Я хотел стереть из ее памяти всех этих случайных мужчин, которые на нее даже не смотрели, а если смотрели, не видели ее. Стереть все эти романы с привкусом горечи и неизбежные расставания, сожаление о которых она привыкла скрывать за маской стойкого оловянного солдатика. Я иногда чувствовал ее хрупкость и уязвимость, понимал, что ей не за что уцепиться и приходится играть роли, в которых она теряет свою сущность. Роль испуганной девочки или прожженной сердцеедки, робкой ученицы или увенчанной лаврами начальницы. Я не собирался ее менять. Я хотел, чтобы она сама себя признала, примирилась с собой и выбросила вон все свои маски и страхи.

Именно это я и почувствовал с первого дня нашей встречи — ее отчаянные шатания, вынуждающие ее вешаться на шею первому встречному, лишь бы он говорил с ней о ней и дал ей поверить в себя. Она искала взгляд, который поможет ей стать самой собой. Я был этим взглядом. И я намеревался собрать ее воедино. Сил у меня хватило бы на двоих.
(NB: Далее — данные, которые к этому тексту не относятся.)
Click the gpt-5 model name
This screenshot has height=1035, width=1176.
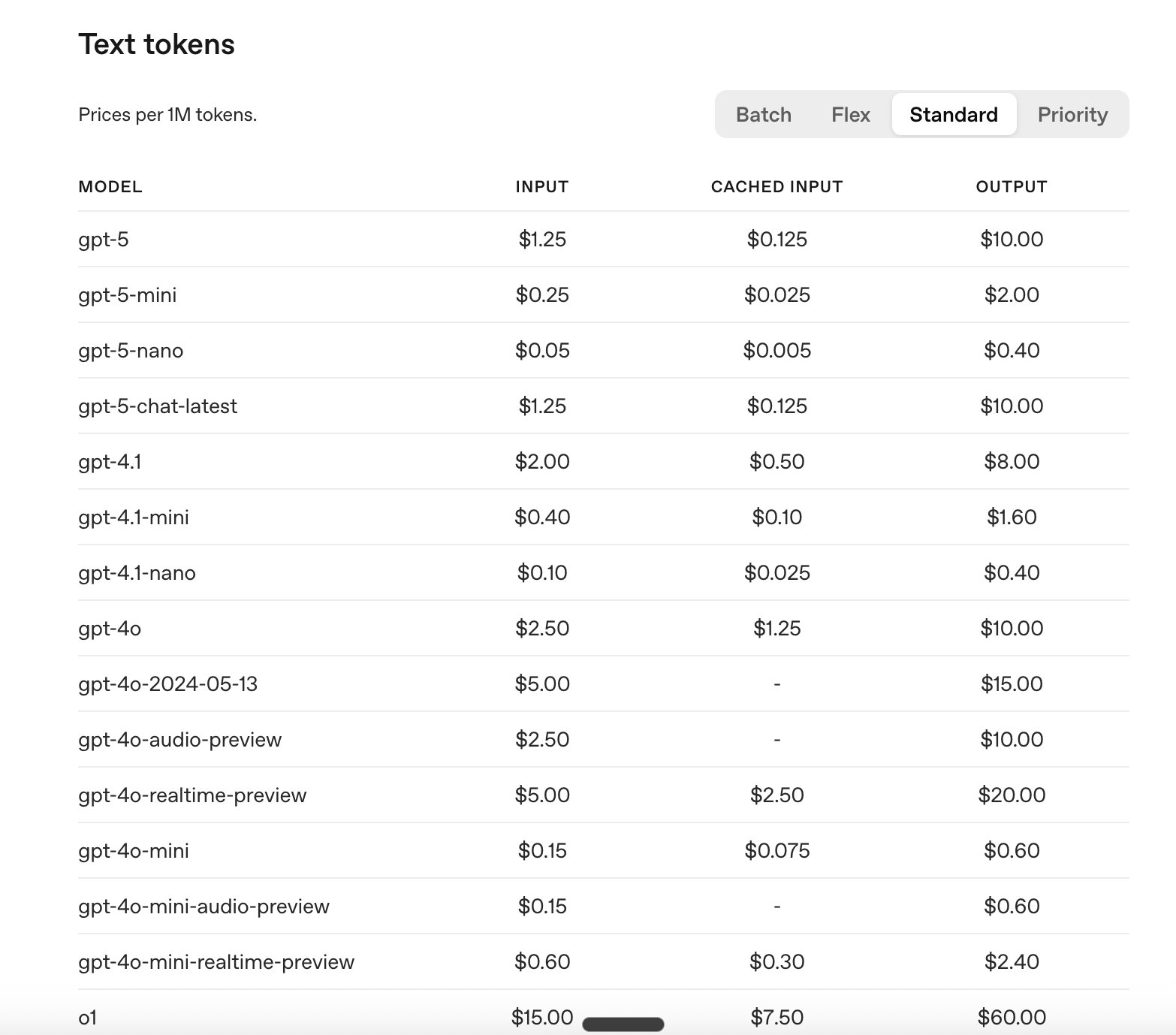pyautogui.click(x=104, y=240)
От этого стремления и зародилась во мне дикая страсть, с которой я не всегда мог совладать.

Я хотел, чтобы она стала совершенством. Тем самым она воздала бы честь себе и нам обоим.


В ресторан мы больше не ходили.

Доехали до ближайшего городка и отправились в магазин, чтобы купить продукты и приготовить ужин дома.

Ты явно собрался смести с полок все, что там стояло, и твой богатырский аппетит меня развеселил. Вино красное, белое, розовое, шампанское. Лосось, окунь, морской язык, устрицы, два вида моллюсков, королевские креветки — и приправы ко всему этому. Камамбер, реблошон, ливаро, шевр, канталь, шаурс, плавленый и плесневой овернский сыр. Эндивий, салат, грибы, помидоры, кабачки, брюссельская капуста, морковь, лук, чеснок, пряные травы. Багет, деревенский хлеб, черный хлеб, хлеб с изюмом, хлеб с орехами…

— Слушай, мы все это не съедим! Мы же завтра уезжаем!

— Ну и что? Зато у нас будет выбор. У тебя будет выбор: что захочешь, то и приготовим.

— Ты ненормальный. Совершенно ненормальный!

Заднее сиденье машины уже было завалено провизией, а ты все продолжал доставать из тележки все новые и новые пакеты: с паштетом, мясными консервами, золотистыми бриошами, сметаной, курицей от местных фермеров, несколькими десятками яиц. Я подумала о своей матери: расход-приход, расход-приход. Она бы точно не одобрила такое мотовство. Она бы прожгла тебе затылок взглядом своих черных глаз.

Ты посмотрел мне на руку и увидел мои часы.

— Это что, единственные часы, которые у тебя есть?

— Да. И они мне очень нравятся. Я их никогда не снимаю.

— Я куплю тебе новые, гораздо лучше. Красивые и дорогие.

Я покачала головой. Не надо. Но ты не отставал. Схватил меня за руку, потащил к витрине ювелирной лавки. Давай выбирай. Бери самые красивые. Я их тебе дарю. Нет, повторяла я, не надо. Я не хочу. Они мне не нужны.